Landon Dickerson's injury shows just how much he means to Alabama football
When Landon Dickerson suffered what coach Nick Saban called a “pretty serious” knee injury a week ago, Alabama football lost more than the center of its offensive line.
In some ways, it was losing the soul of the No. 1-ranked Crimson Tide (11-0). It was losing the gasoline that livened Alabama's fire.
Dickerson is expected to miss all Alabama’s College Football Playoff run staring with the Rose Bowl in Arlington, Texas, against No. 4 Notre Dame (10-1) on Friday (3 p.m., ESPN). Chris Owens, who started four games at center last year and has been used as a tight end in specialty packages this season, will be the starter.

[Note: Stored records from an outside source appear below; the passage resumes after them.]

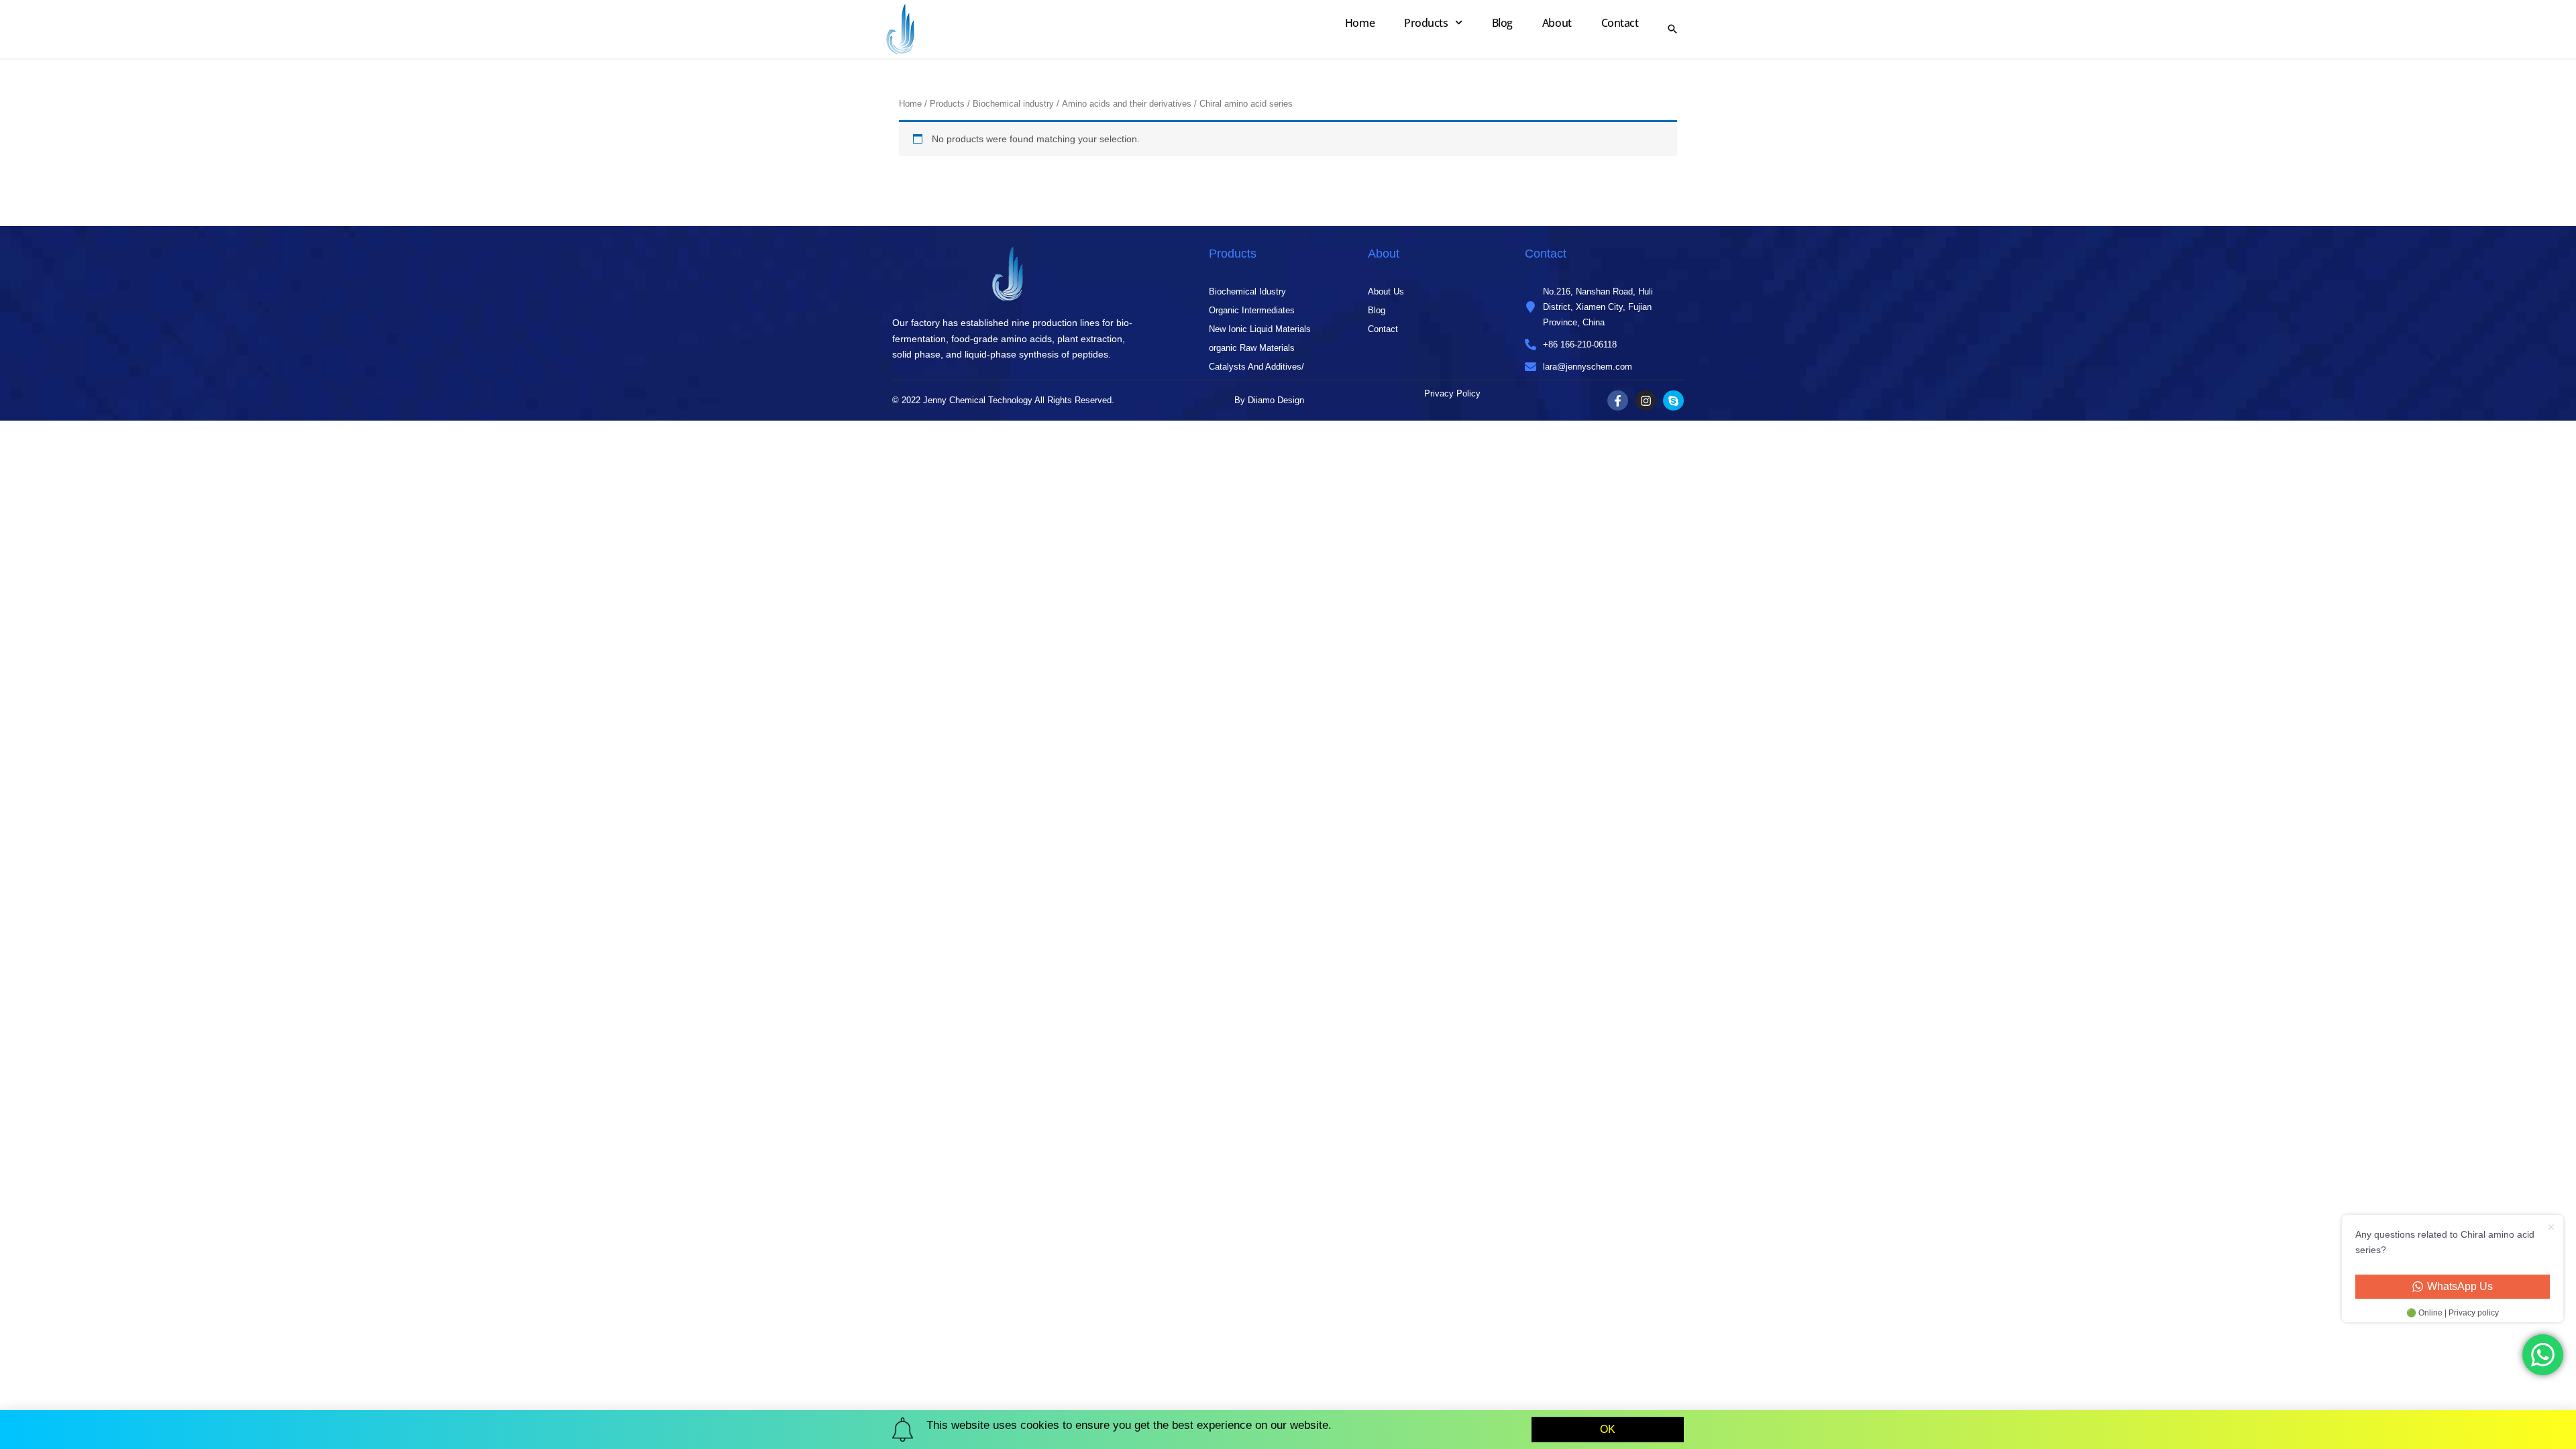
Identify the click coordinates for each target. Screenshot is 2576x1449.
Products (1426, 22)
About (1557, 22)
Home (1360, 22)
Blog (1502, 22)
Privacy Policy (1452, 393)
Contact (1620, 22)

What Alabama won't have is what made Dickerson both invaluable to his teammates and well-liked within the fan base.
“That guy will put his whole life on the line for Alabama football, and if he could he’d play as soon as he can for us because he just wants to be back, but obviously the injuries are the injuries,” quarterback Mac Jones said. “I mean it sucked to see that, but you saw just in that little moment there with our whole team kind of going out and just saying, ‘We’re with you man. Prayers up.’ It’s definitely devastating to lose him, but at the same time he brought a whole other energy to our offense, and we just got to carry that on.”
Dickerson has made an impact on UA in such a short time, joining the program in 2019 after he transferred from Florida State.
Dickerson had the same effect when he played in high school.
In his native Hickory, North Carolina, Dickerson transferred from one side of the local rivalry to the other: Hickory High to South Caldwell High. Marc Kirkpatrick, on the staff at South Caldwell at the time, only needed to give Dickerson the slightest of nudges to unlock his now famous competitiveness.
South Caldwell ran the wing-T with the power sweep as a staple of its offense. Offensive linemen as talented as Dickerson were useful as pull blockers on the perimeter.
“At the beginning, he liked to hit them and lay on them,” Kirkpatrick said. “Once we told him to hit that guy and go hit another guy, he’d knock three of them down.”
Dickerson showed his ability to get under opponents’ skin — as he did in his first UA game, when a Duke defensive lineman was ejected for going after Dickerson after the snap. When Dickerson needed to, he didn’t mind being the one sending the message, as he did in South Caldwell’s game against St. Stephens during his senior year. Defensive linemen decided to neutralize Dickerson by cutting him, keeping him from getting where he needed to go by diving at his knees.
“After the third time the kid cut him, he literally picked the kid and suplexed him. It looked like old professional wrestling,” Kirkpatrick said. “Of course he got thrown out of the game immediately.
“I guess he was just proving a point.”
It was Dickerson’s knee injury in the SEC Championship Game that proved he is more to UA than its pesky center. He has become a favorite of the locker room — evidenced by the players flooding off the sideline to meet him on the injury cart.
“He would probably go down as the class clown,” Kirkpatrick said. “He’s so fun to be around. What’s amazing is how he can lock in: boom, he’s into football, but as soon as the play is over he’s back to fun-loving Landon.”
Dickerson won’t be on the field in the College Football Playoff, but he will have an impact in UA’s quest to win it.
“It was tough when it happened but everybody came out there and told him that they loved him and that we were going to do this for him,” wide receiver DeVonta Smith said. “And that’s what we’re going to do.”